[[ Text shown, beginning ]]

A voxelation approach is used to embed the microstructure into the macroscale structure.10 The macroscale structure is discretized with a highly refined finite-element mesh with element sizes several times smaller than the grain size. Each finite element is assigned the properties of the grain containing the centroid of the hexahedral element. This approach to microstructural embedding is simple and robust, unlike an explicit microstructural meshing approach in which degenerate elements are invariably created making it difficult to simulate numerous realizations of the microstructure.12,17–19

The largest simulations model over 50,000 grains within a small macroscale structure, a tube with two side-holes loaded in tension. Results from the DNS simulations are compared to those obtained from conventional macroscale simulations that use isotropic rate-independent plasticity. The macroscale plasticity models are calibrated using a representative volume element of the idealized microstructure using homogenization techniques.

This paper is organized as follows. The DNS method for solid mechanics is reviewed in "Direct Numerical Simulation" section. The material and microstructural model are presented in "Material and Microscale Model" section. The process for obtaining the homogenized properties, both in the elastic and plastic regime, is detailed in "Macroscale Material Model" section. The DNS results from the macroscale structure are presented in "Simulation of a Tube with Side-Holes Loaded in Tension: Comparison of DNS and Macroscale Material Models" section, including a comparison of the response of the macroscale structure using both DNS and homogenization. Conclusions and future work are given in "Conclusions" section.

Direct Numerical Simulation

An approach for directly simulating microstructure within a macroscale structure has been recently proposed by Bishop et al.10 This methodology is adopted here, and is briefly reviewed in this section. Other methods for microstructural embedding and DNS modeling have been used by other researchers.6,20,21

The explicit meshing of polycrystalline grains of general morphology, using a mesh that conforms to the grain boundaries, is challenging and typically requires a certain amount of user intervention. The likelihood of requiring user intervention increases as the number of grains increases. This meshing problem is currently an active area of research.12,17–19,22,23 Constructing a mesh that is conformal both with the geometry of the macrostructure and microstructure is even more challenging. One goal of this work is to perform direct numerical simulations on a large number of microstructural realizations (an ensemble). Each realization contains many thousands of grains. Thus, a robust discretization approach is needed. For this reason, we adopt an approach in which the macroscale structure is meshed explicitly with hexahedral finite elements, but the microstructure is only pixelated/voxelated (using the same mesh). This is a common technique in the modeling of composite and polycrystalline microstructures within a representative volume element.24,25 Pyle et al. have compared the use of a voxelation representation of the grain structure to the use of a conformal tetrahedral mesh in polycrystal simulations.26 One of their conclusions was that the texture evolution and statistical distribution of stress were similar for both representations, in addition to the mean (macroscopic) behavior. In this work, we are not attempting to resolve the detailed stress and strain fields near the grain boundaries. Instead, we are interested in the mean response within a grain and stress and strain fluctuations above the grain scale induced by the grain structure. With this goal in mind, a voxel representation of the grain structure is deemed sufficient.

[[ Text shown, end ]]
[[ Data section, beginning ]]

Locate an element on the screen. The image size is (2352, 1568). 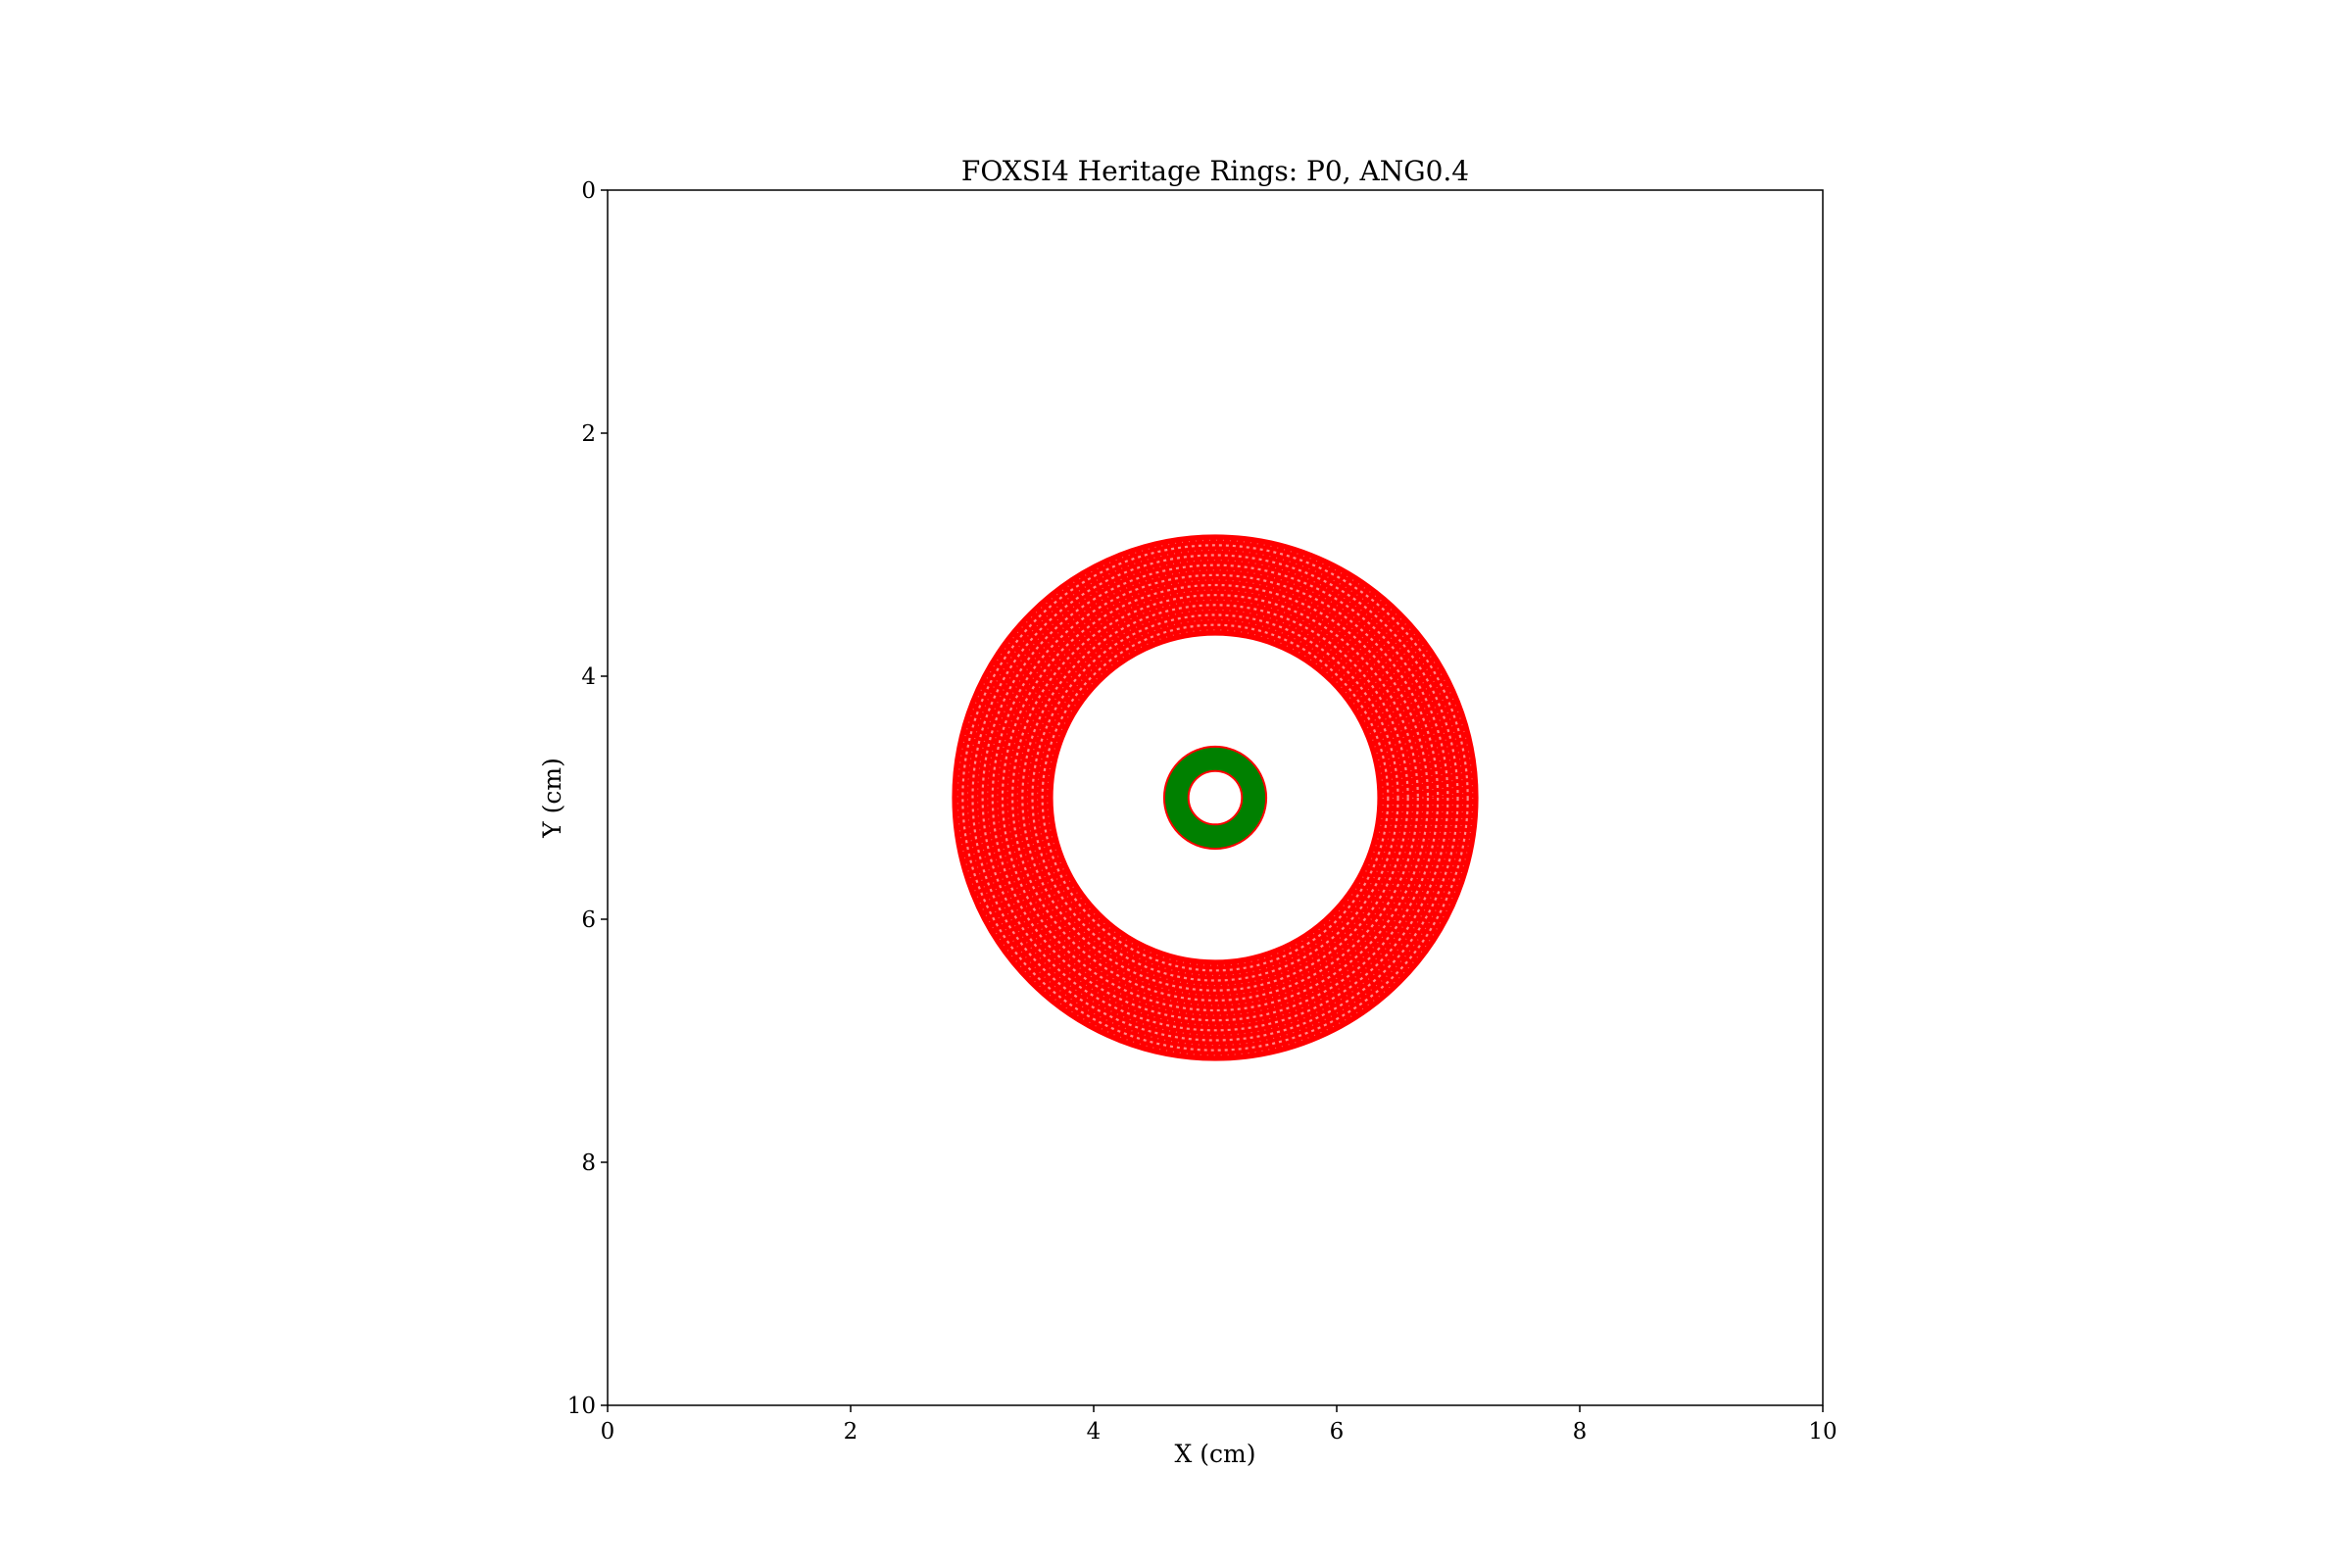
shell-inner-edge is located at coordinates (1216, 798).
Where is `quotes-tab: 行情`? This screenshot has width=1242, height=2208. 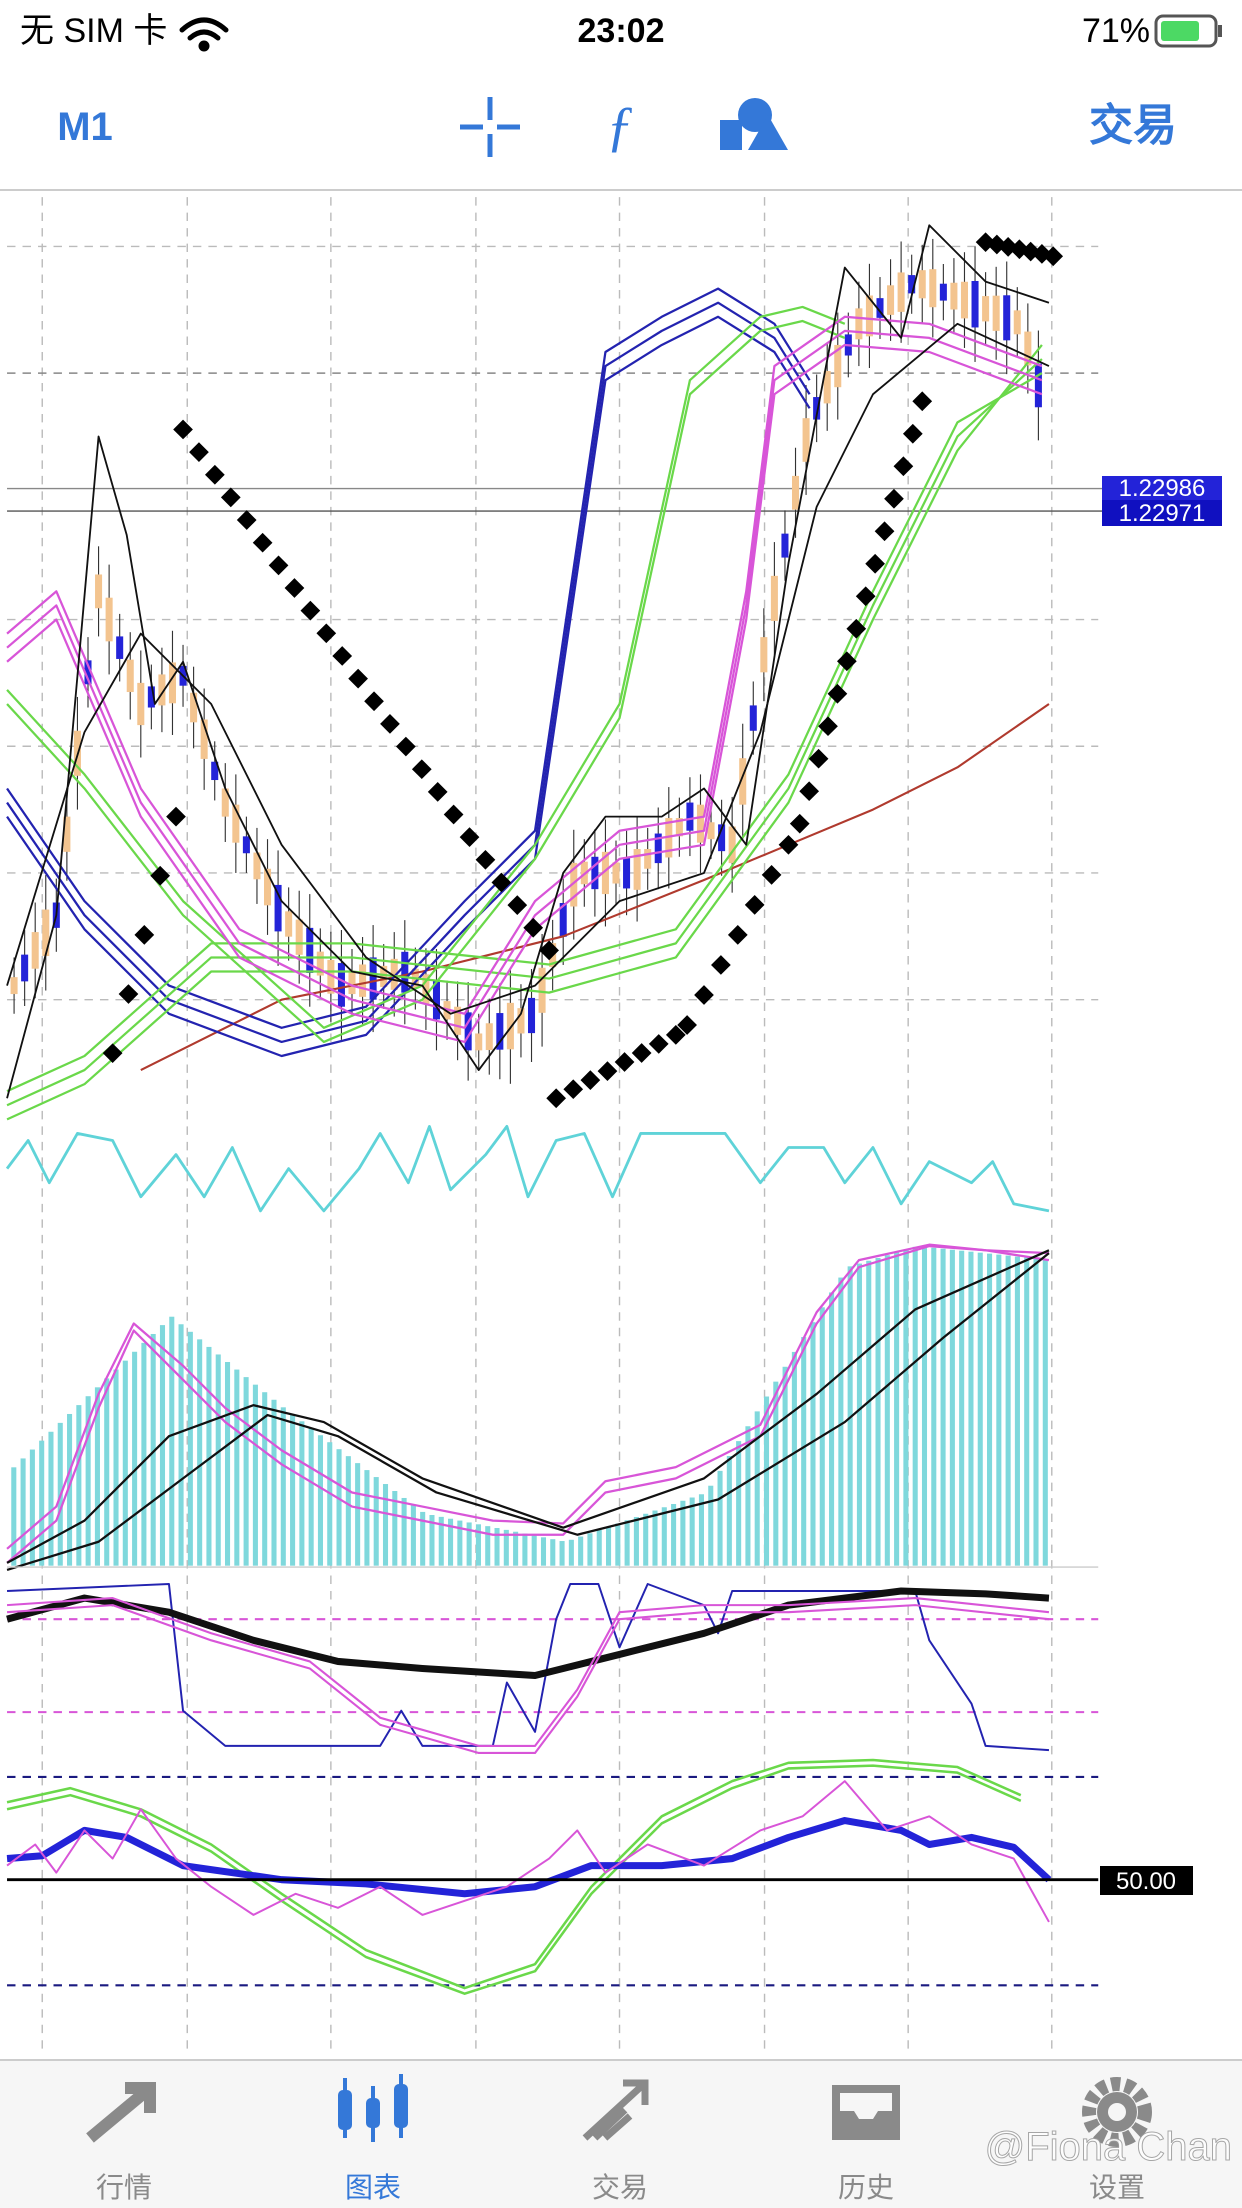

[[ Data section, end ]]

Write the next part of the passage above on embedding voxelated grain structures in a macroscale mesh, starting after its final sentence.

To model the microstructure directly within a macroscale structure, we leverage high-performance computing resources and use a finite-element mesh that is fine enough to resolve the microstructural detail. A volume of 1 cm³ containing 125-μm-sized grains contains approximately 512,000 grains. The direct numerical simulation of the microstructure within this volume requires many millions of finite elements to sufficiently resolve the grain structure. The use of such a highly refined mesh requires massively parallel finite-element software and for an implicit solution, an equation solver that can scale to thousands of processors. In this work, we use the implicit solid mechanics module within the Sierra multiphysics finite-element software suite27 and the FETI-DP solver. FETI-DP is a domain-decomposition iterative solver that uses Lagrange multipliers to enforce compatibility at the subdomain interfaces.28

For an example of the DNS modeling approach, consider the round-bar tension specimen shown in Fig. 1a. First, a coarse conformal hexahedral mesh of the macroscale structure is created as shown in Fig. 1b. This base mesh is referred to as the r0-mesh refinement. Subsequent hexahedral mesh refinements, r1, r2, r3,… are obtained through uniform hierarchical refinement in which each hexahedron is divided into eight hexahedra. New surface nodes created during each refinement are located on the exact macroscale geometry. Figure 1c shows the r1-mesh refinement. The hierarchical refinement is continued until the element size is sufficiently small to resolve each grain to the desired level of accuracy. In this work, the meshing tool CUBIT29 was used to create both the geometry and hexahedral meshes.

Fig. 1

(a) Example structure, a round-bar tension specimen. (b) Base hexahedral mesh denoted as r0. (c) Subsequent hexahedral meshes, \(r1,r2,r3,\ldots \) are obtained from uniform hierarchical refinement in which each hexahedron is divided into eight. New surface nodes created during each refinement are located on the exact geometry. Here, r1 is shown. (Reproduced with permission from Ref. 10)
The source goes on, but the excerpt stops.